When God drove Adam and Eve out of the Garden of Eden, they walked untill they got tired, then Adam stopped to catch his breath and get his bearings. Eve plopped herself down on a rock, invented “The Look”, and directed it full force at Adam. The first man felt the hair on the back of his neck singeing and turned an inquisitive gaze on the first woman. Getting the full force of “The Look” for the first time in history, Adam said, “What is it? What do you want?”
Since that moment, man has pursued the answer to that question with little success. The value of Pi was discovered in the dim reaches of antiquity, preserved in the records of mans knowledge, and anyone may look up the answer whenever he wishes and know of a certainty precisely what the number is. We can tell the distance to the Moon within a foot or so, how many grains of sand there are on Earth, how deep is the ocean, how blue the sky is, and someone has probably figured out how much wood a woodchuck could chuck if a woodchuck could chuck wood. But no one, man or woman, can give you a definitive answer to the question; What Does A Woman Want?

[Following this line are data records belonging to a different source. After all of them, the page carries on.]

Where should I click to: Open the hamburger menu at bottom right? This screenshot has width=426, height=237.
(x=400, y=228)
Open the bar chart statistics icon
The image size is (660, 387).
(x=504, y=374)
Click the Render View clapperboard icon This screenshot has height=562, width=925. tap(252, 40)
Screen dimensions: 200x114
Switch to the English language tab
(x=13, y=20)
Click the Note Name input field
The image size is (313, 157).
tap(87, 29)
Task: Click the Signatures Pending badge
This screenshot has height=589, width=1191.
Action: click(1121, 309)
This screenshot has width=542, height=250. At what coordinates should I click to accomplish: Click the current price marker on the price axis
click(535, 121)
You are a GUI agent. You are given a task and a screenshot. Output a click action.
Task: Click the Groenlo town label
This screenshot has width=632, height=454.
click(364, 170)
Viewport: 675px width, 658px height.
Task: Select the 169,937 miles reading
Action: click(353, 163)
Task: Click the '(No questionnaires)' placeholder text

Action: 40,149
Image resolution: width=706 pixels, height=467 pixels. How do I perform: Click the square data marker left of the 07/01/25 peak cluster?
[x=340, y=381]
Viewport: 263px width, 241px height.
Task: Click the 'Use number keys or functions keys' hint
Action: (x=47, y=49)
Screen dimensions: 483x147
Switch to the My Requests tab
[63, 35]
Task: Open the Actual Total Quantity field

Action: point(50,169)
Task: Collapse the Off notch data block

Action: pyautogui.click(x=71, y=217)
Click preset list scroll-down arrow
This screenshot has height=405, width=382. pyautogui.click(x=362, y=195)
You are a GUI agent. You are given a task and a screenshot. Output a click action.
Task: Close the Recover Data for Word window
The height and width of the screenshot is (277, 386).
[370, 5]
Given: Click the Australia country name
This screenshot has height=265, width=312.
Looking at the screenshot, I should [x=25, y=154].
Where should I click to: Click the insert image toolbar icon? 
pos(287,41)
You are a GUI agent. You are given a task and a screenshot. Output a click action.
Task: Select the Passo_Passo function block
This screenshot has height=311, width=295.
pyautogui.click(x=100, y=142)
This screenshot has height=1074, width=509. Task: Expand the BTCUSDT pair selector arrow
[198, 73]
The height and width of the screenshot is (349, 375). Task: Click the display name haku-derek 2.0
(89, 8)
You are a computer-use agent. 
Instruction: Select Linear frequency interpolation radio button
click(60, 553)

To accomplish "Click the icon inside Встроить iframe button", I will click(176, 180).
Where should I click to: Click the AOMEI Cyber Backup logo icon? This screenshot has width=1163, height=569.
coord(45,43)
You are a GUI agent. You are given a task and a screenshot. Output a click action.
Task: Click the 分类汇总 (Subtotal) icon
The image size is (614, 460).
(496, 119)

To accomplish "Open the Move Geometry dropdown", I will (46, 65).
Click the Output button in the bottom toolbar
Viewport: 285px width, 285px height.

I have figured it out. It has taken most of my life, but I have puzzled out the answer. It is simplicity itself. It can be universally applied to all women in all situations. The wants of a woman at any given moment may seem to be infinitely variable, but they are really just variations on the same theme; notes in the same chord, peaches from the same tree, pups in the same litter, kernels off the same cob. I beg your pardon, I got carried away.
Women want the script; the play. Their own copy; preferably with their name on it, in bold golden cursive. They want the script as far in advance of the opening of the play as possible.
They want the script because it will tell them every thing that is required of them; how they are dressed, what make up do they wear, where do they stand, what do they say and to whom do they say it?
The script will have precise instructions on when and from where they enter and exit. It will tell them if they are standing or sitting, and what emotions to evoke in each scene. Each character is clearly defined as to actions and purpose and how their interactions with each other affect the story line.
Women want to know who the villains and heroes are and what their relation to each is. Who lives, who dies, who wins and who loses. And most important of all, how does the play end? You can tell them that no one can predict the end, that it is not yet written, but your words are lost in the wind. They want to know that some one has a plan for the ending.
If you provide them with what they want they will pour all of their heart and soul into making the play a success, provided the director knows his business. A lousy director can make Shakespeare look bad.
But if the play is well written and the director is confident in the material and his leading lady, then glorious things can happen, and the play can become an inspiration to all who see it.
Or, it can close after one performance.